The new NBA season began last night. All eyes were on Boston as the Celtics hosted the Miami Heat and its much ballyhooed trio of LeBron James, Dwayne Wade, and Chris Bosh. The league is riding a huge wave of fan interest following an exciting 7-game finals series between the Celtics and Los Angeles Lakers as well as a free agency period that was dominated by the question of where James would play this season. The excitement surrounding the NBA today reminds me of a period in the 1980s when Michael Jordan, Larry Bird, and Magic Johnson were the faces of the league. Great basketball was the brand story, not boorish behavior on the court or illegal behavior off the court.
Amid all of the hype of the new NBA season, I read a quote from Heat coach Erik Spoelstra in USA Today that caught my attention. Talking about extra security in place at the team’s hotel, Spoelstra said “I liked it. There was more security and more barricades so fans couldn’t get close to us, rather than in years past where they could walk right up to you.” These comments should not necessarily be taken at face value. It is understandable that security and player safety is important. After all, these athletes have a job to do and the stakes are high.

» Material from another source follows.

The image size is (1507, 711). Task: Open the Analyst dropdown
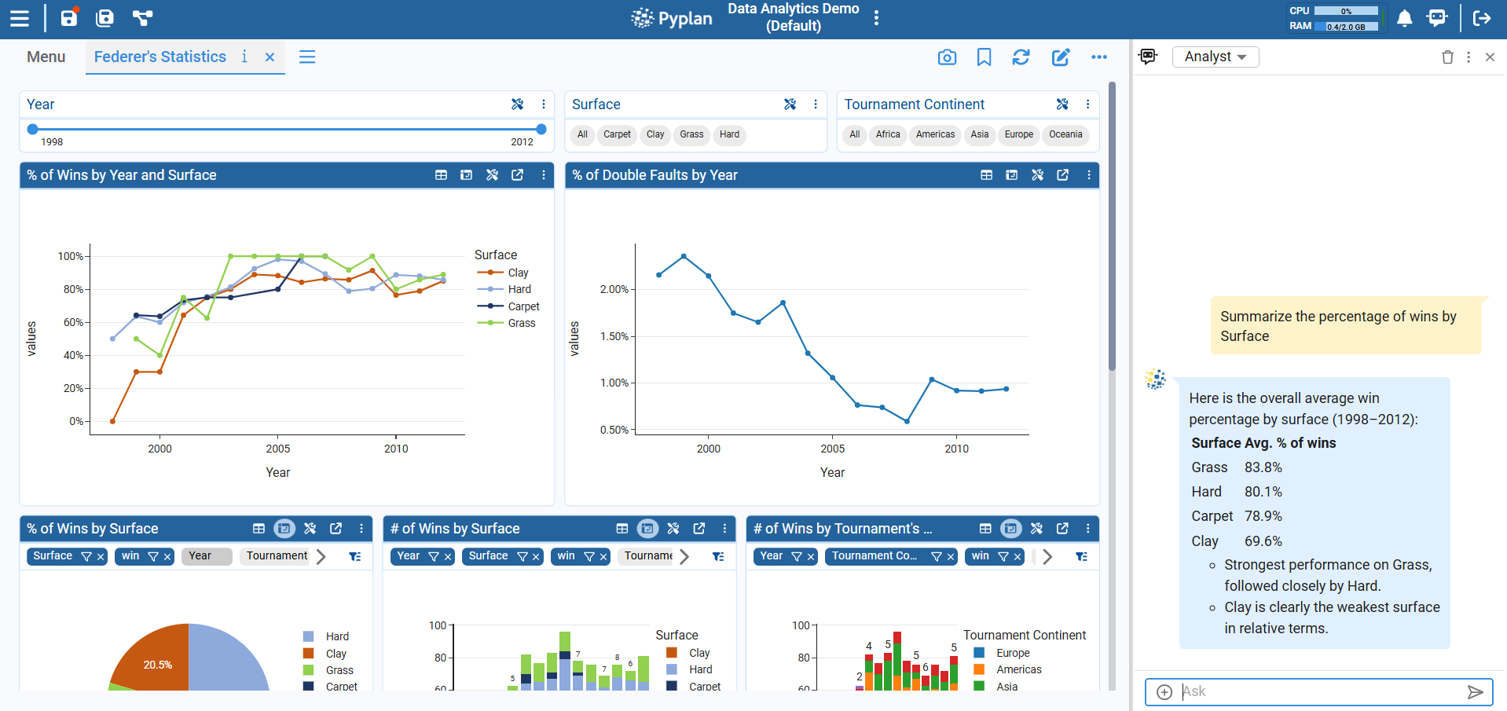[x=1215, y=57]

A cynical view of Spoelstra’s comments, though, would suggest that fans can be an irritant or unwanted distraction for NBA players. Did he mean he wants to keep NBA fans away? Sure, there are people whose desire to hang around the pro sports scene borders an unhealthy obsession, and then there are memorabilia dealers who show up with armloads of cards, balls, and other items looking for autographs that they can then sell for a quick buck. But, most fans simply want a glimpse of their favorite team or players, maybe a quick photo, and a chance to express their admiration.
The Miami Heat’s situation is unique in that the team features three superstars and has built a media frenzy around them. The Heat does need extra consideration when it comes to protecting players from a crush of fans that could pop up anywhere the team is playing. The risk is becoming too isolated from customers who care about you most. Social media is one solution to this dilemma as it gives fans access to players’ thoughts and daily lives… but at arm’s length.